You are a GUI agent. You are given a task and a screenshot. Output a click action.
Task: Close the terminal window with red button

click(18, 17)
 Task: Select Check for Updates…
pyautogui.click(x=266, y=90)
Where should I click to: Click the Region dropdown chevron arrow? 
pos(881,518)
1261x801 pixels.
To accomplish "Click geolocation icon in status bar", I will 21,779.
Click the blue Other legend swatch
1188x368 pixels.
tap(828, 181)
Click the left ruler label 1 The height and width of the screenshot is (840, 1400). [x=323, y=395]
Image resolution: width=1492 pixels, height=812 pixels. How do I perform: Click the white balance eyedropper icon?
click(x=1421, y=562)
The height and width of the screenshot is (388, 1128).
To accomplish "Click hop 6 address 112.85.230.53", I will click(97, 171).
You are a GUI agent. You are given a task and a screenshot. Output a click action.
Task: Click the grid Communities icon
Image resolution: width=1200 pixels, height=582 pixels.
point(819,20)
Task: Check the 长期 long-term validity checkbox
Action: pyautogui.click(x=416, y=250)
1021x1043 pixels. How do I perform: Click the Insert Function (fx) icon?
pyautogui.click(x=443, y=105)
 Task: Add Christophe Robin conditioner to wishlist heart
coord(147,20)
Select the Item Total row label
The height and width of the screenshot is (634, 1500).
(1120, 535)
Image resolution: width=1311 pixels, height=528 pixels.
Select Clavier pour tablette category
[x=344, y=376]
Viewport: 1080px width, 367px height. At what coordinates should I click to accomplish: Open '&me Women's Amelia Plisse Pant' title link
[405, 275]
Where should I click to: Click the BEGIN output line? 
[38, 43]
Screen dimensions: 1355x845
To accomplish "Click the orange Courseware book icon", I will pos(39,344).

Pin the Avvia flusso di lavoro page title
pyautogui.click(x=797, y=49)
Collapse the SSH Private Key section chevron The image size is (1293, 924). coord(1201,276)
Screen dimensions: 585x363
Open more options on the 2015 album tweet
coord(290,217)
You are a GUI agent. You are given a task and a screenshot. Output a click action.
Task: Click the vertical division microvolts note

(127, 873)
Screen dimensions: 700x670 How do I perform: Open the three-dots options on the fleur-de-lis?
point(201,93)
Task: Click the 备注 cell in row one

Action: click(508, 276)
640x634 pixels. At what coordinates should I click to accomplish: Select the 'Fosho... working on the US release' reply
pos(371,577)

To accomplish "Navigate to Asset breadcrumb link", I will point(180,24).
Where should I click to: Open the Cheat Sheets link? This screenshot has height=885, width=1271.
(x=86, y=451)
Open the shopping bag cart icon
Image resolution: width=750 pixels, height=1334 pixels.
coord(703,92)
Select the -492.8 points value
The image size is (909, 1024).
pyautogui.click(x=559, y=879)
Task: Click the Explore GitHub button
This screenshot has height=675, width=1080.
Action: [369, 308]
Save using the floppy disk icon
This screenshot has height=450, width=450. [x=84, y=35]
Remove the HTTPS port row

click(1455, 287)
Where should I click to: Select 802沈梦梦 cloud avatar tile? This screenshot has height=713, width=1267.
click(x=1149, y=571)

------------------------------------------------

THE PROBLEM
Can you reproduce every line above verbatim, from the first to the last?

SOLUTION FOR THIS TASK
You are a GUI agent. You are given a task and a screenshot. Output a click action.
Task: Close the terminal window with red button

click(18, 17)
 Task: Select Check for Updates…
pyautogui.click(x=266, y=90)
Where should I click to: Click the Region dropdown chevron arrow? 
pos(881,518)
1261x801 pixels.
To accomplish "Click geolocation icon in status bar", I will 21,779.
Click the blue Other legend swatch
1188x368 pixels.
tap(828, 181)
Click the left ruler label 1 The height and width of the screenshot is (840, 1400). [x=323, y=395]
Image resolution: width=1492 pixels, height=812 pixels. How do I perform: Click the white balance eyedropper icon?
click(x=1421, y=562)
The height and width of the screenshot is (388, 1128).
To accomplish "Click hop 6 address 112.85.230.53", I will click(97, 171).
You are a GUI agent. You are given a task and a screenshot. Output a click action.
Task: Click the grid Communities icon
Image resolution: width=1200 pixels, height=582 pixels.
point(819,20)
Task: Check the 长期 long-term validity checkbox
Action: pyautogui.click(x=416, y=250)
1021x1043 pixels. How do I perform: Click the Insert Function (fx) icon?
pyautogui.click(x=443, y=105)
 Task: Add Christophe Robin conditioner to wishlist heart
coord(147,20)
Select the Item Total row label
The height and width of the screenshot is (634, 1500).
(1120, 535)
Image resolution: width=1311 pixels, height=528 pixels.
Select Clavier pour tablette category
[x=344, y=376]
Viewport: 1080px width, 367px height. At what coordinates should I click to accomplish: Open '&me Women's Amelia Plisse Pant' title link
[405, 275]
Where should I click to: Click the BEGIN output line? 
[38, 43]
Screen dimensions: 1355x845
To accomplish "Click the orange Courseware book icon", I will pos(39,344).

Pin the Avvia flusso di lavoro page title
pyautogui.click(x=797, y=49)
Collapse the SSH Private Key section chevron The image size is (1293, 924). coord(1201,276)
Screen dimensions: 585x363
Open more options on the 2015 album tweet
coord(290,217)
You are a GUI agent. You are given a task and a screenshot. Output a click action.
Task: Click the vertical division microvolts note

(127, 873)
Screen dimensions: 700x670 How do I perform: Open the three-dots options on the fleur-de-lis?
point(201,93)
Task: Click the 备注 cell in row one

Action: click(508, 276)
640x634 pixels. At what coordinates should I click to accomplish: Select the 'Fosho... working on the US release' reply
pos(371,577)

To accomplish "Navigate to Asset breadcrumb link", I will point(180,24).
Where should I click to: Open the Cheat Sheets link? This screenshot has height=885, width=1271.
(x=86, y=451)
Open the shopping bag cart icon
Image resolution: width=750 pixels, height=1334 pixels.
coord(703,92)
Select the -492.8 points value
The image size is (909, 1024).
pyautogui.click(x=559, y=879)
Task: Click the Explore GitHub button
This screenshot has height=675, width=1080.
Action: [369, 308]
Save using the floppy disk icon
This screenshot has height=450, width=450. [x=84, y=35]
Remove the HTTPS port row

click(1455, 287)
Where should I click to: Select 802沈梦梦 cloud avatar tile? This screenshot has height=713, width=1267.
click(x=1149, y=571)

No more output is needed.